I don’t know what this all means, but in the class I teach to my interns, we’re talking about the future of book recommendations, about how we’ll find out about stuff when it’s all e-book this and that and there are no friendly indie stores where we can go to talk to over-educated, more-than-well-read booksellers willing to give us accurate, individualized suggestions. I’m not sure if the Facebook/LibraryThing/GoodReads networks can actually ever replicate this, but it’s interesting to talk about and see in action . . .

Anyway, here’s the opening of my review:

Albert Cossery is the best dead writer I’ve discovered this year. A few of his books were published in English translation back before I was born, but this year saw the publication of two never-before-translated Cossery novels — A Splendid Conspiracy, which was translated by Alyson Waters and published by New Directions, and The Jokers, translated by Anna Moschovakis and published by New York Review Books — both of which are great fun, centering around groups of Middle Eastern pranksters determined to overthrow the oppressively mundane nature of everyday life (and/or the oppressive government) through practical jokes, entitled laziness, and constant debauchery.

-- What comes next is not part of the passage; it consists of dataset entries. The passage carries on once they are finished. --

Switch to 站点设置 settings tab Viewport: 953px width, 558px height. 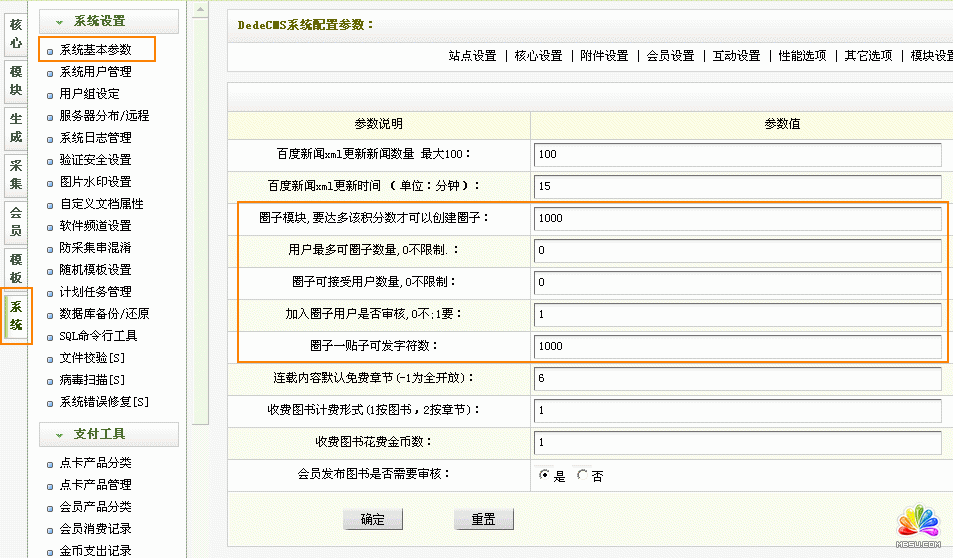pos(472,56)
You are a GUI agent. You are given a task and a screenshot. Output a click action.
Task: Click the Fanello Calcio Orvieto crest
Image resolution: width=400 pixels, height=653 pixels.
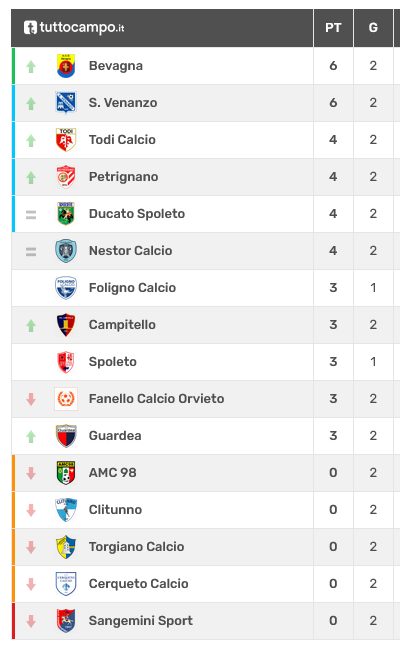coord(66,399)
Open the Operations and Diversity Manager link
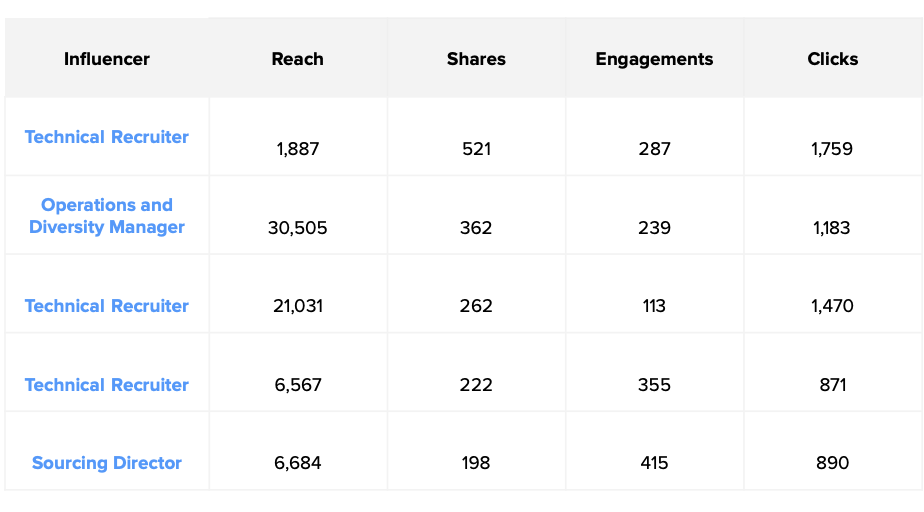The image size is (924, 512). (x=107, y=216)
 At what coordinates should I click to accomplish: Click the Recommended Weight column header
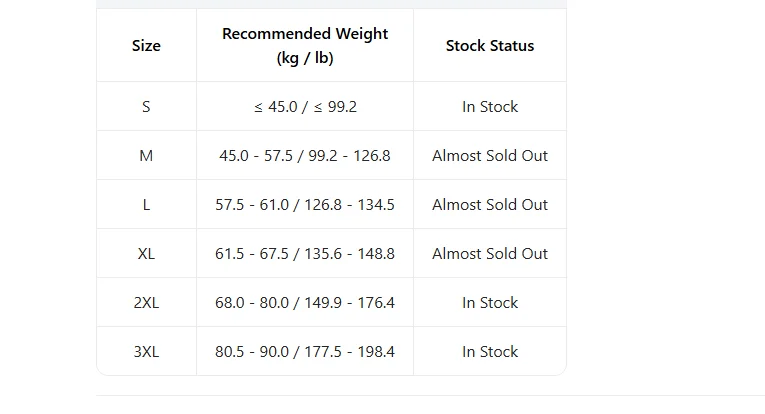305,45
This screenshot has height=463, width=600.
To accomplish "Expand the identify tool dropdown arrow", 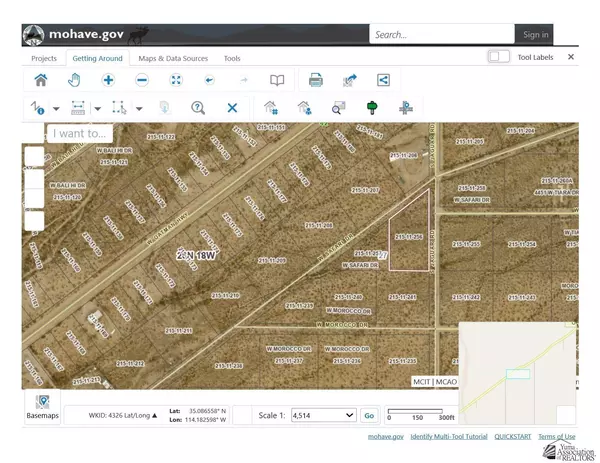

It wasn’t just in his novels that Cossery supported this sort of playboy lifestyle—he truly believed that laziness wasn’t a vice, but a way of meditating, of appreciating the beauty found in world. This is even exhibited in his output. Although writing eight novels over 60 years might be an accomplishment for you, me, and Jonathan Franzen, it’s not really all that impressive for most writers of the time. Especially when titles like The Jokers clock in at fewer than 150 pages. (Although these are a tight 150 pages, filled with interweaving perspectives, a tricksy plot based on trickery, lively characters, lots of debauching, and a good deal of wit.)

That said, of the two Cossery books that came out this year, A Splendid Conspiracy is probably the better one. It’s more autobiographical: the protagonist is a very Cossery-like character who returns to Egypt from studying abroad in Paris (where, instead of getting a degree in Chemical Engineering, he spent all his time getting wasted and trolling around in whorehouses) convinced that life in this small Egyptian town will be incredibly boring. To his surprise, he winds up falling in with a group of dandy troublemakers who are under suspicion by the authorities for the disappearance of a number of wealthy men.

In many ways, The Jokers comes from a similar place, where the overbearing authorities are pitted against a group of young and hip pranksters.